*Problem*:
Repeat exactly, and only, the lines of the entries below from the one with "1280x720 pixels. Task: Expand" through the one with "You are a computer-use agent. Viewport: 1024px", both ends included.

*Source records*:
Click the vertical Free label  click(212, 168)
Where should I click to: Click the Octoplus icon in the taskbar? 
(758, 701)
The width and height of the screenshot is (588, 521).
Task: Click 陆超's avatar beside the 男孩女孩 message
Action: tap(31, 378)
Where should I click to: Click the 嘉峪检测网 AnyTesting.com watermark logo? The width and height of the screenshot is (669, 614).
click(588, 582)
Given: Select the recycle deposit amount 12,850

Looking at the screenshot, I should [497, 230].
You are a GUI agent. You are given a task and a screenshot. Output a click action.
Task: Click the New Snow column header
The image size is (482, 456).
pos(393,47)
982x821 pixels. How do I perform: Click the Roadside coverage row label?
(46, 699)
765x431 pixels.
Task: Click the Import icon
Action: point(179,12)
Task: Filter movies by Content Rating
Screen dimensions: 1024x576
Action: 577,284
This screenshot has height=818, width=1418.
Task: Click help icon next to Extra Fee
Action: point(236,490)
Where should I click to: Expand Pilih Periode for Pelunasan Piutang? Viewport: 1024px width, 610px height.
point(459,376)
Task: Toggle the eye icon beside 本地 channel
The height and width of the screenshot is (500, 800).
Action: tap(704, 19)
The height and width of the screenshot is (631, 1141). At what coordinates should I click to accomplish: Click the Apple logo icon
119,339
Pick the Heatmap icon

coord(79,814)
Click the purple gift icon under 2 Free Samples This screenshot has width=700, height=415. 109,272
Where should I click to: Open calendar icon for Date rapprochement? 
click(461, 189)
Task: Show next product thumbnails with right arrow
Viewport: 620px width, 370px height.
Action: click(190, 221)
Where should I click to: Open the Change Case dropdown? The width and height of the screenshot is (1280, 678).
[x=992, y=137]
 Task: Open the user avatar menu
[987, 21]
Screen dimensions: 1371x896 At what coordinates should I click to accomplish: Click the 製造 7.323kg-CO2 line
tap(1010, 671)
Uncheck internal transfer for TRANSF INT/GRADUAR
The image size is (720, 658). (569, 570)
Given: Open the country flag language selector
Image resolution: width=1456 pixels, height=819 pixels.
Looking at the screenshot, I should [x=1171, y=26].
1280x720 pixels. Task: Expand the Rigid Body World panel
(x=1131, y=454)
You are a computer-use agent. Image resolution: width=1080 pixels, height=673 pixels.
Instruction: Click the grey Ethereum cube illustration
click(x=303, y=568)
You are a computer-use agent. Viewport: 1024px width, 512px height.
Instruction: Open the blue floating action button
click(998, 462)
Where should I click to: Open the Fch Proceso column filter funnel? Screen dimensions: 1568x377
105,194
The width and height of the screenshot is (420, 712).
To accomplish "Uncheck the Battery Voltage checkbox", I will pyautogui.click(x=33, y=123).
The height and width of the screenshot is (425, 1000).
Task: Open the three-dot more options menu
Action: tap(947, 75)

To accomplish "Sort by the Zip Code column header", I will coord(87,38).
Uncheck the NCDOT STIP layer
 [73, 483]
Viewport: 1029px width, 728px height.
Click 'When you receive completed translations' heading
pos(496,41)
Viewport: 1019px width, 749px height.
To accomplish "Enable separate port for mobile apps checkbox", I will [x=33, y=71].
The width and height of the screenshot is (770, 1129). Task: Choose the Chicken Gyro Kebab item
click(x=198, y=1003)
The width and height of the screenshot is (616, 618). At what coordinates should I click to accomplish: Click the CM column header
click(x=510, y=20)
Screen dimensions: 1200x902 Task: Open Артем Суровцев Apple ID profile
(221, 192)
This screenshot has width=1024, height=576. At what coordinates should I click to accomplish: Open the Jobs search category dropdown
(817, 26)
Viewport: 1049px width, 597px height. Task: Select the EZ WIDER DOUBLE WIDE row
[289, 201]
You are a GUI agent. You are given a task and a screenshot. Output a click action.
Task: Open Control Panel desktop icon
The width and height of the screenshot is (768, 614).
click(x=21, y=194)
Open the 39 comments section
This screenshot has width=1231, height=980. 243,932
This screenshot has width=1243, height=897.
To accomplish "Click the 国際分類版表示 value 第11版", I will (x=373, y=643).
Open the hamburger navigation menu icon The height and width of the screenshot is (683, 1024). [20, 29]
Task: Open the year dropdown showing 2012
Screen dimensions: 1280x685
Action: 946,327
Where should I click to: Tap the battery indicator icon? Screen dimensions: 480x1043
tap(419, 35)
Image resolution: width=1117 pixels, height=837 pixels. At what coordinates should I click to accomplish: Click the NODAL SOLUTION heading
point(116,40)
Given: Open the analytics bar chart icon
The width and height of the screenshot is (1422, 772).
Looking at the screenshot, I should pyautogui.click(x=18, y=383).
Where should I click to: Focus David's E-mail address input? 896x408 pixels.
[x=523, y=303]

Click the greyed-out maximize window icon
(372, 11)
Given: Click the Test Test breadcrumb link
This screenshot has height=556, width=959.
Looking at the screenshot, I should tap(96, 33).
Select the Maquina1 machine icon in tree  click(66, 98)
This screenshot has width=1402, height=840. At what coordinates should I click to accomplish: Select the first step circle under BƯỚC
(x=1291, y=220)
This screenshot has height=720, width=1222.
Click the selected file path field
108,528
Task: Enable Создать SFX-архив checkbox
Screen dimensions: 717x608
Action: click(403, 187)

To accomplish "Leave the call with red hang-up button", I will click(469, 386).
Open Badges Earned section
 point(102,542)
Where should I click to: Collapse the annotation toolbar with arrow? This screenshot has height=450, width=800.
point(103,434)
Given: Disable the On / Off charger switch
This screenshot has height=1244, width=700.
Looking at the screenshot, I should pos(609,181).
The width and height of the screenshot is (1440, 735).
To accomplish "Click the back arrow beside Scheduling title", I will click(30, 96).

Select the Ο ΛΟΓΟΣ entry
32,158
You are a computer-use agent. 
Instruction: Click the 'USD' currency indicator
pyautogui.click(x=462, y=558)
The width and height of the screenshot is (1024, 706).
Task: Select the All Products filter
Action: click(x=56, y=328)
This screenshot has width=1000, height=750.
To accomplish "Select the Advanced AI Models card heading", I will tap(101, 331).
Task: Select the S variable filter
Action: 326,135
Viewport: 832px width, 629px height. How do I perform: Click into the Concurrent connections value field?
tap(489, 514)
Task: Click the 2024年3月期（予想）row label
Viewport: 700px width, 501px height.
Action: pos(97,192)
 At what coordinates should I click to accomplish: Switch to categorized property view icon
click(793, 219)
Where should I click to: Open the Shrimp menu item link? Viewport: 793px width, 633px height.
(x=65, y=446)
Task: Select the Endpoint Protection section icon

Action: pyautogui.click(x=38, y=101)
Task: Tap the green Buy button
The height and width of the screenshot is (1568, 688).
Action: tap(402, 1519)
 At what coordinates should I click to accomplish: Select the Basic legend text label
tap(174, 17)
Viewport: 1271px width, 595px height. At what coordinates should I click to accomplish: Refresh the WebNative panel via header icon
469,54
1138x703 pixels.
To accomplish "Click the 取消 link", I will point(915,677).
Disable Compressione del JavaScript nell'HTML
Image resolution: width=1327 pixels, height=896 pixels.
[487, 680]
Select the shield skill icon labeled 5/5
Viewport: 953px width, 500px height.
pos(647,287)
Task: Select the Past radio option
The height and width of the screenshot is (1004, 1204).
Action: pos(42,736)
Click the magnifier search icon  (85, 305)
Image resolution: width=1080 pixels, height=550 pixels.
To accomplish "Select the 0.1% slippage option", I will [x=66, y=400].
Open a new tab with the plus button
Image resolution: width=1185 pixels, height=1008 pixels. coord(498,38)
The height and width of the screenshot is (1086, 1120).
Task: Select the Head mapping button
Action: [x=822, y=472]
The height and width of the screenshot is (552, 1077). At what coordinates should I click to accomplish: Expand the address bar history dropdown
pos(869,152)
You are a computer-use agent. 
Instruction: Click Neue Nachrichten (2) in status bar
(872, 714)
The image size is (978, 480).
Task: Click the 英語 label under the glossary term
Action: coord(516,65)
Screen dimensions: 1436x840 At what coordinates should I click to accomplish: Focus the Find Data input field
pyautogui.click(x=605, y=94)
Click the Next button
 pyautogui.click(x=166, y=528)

*Result of this exercise*:
1280x720 pixels. Task: Expand the Rigid Body World panel
(x=1131, y=454)
You are a computer-use agent. Image resolution: width=1080 pixels, height=673 pixels.
Instruction: Click the grey Ethereum cube illustration
click(x=303, y=568)
You are a computer-use agent. Viewport: 1024px width, 512px height.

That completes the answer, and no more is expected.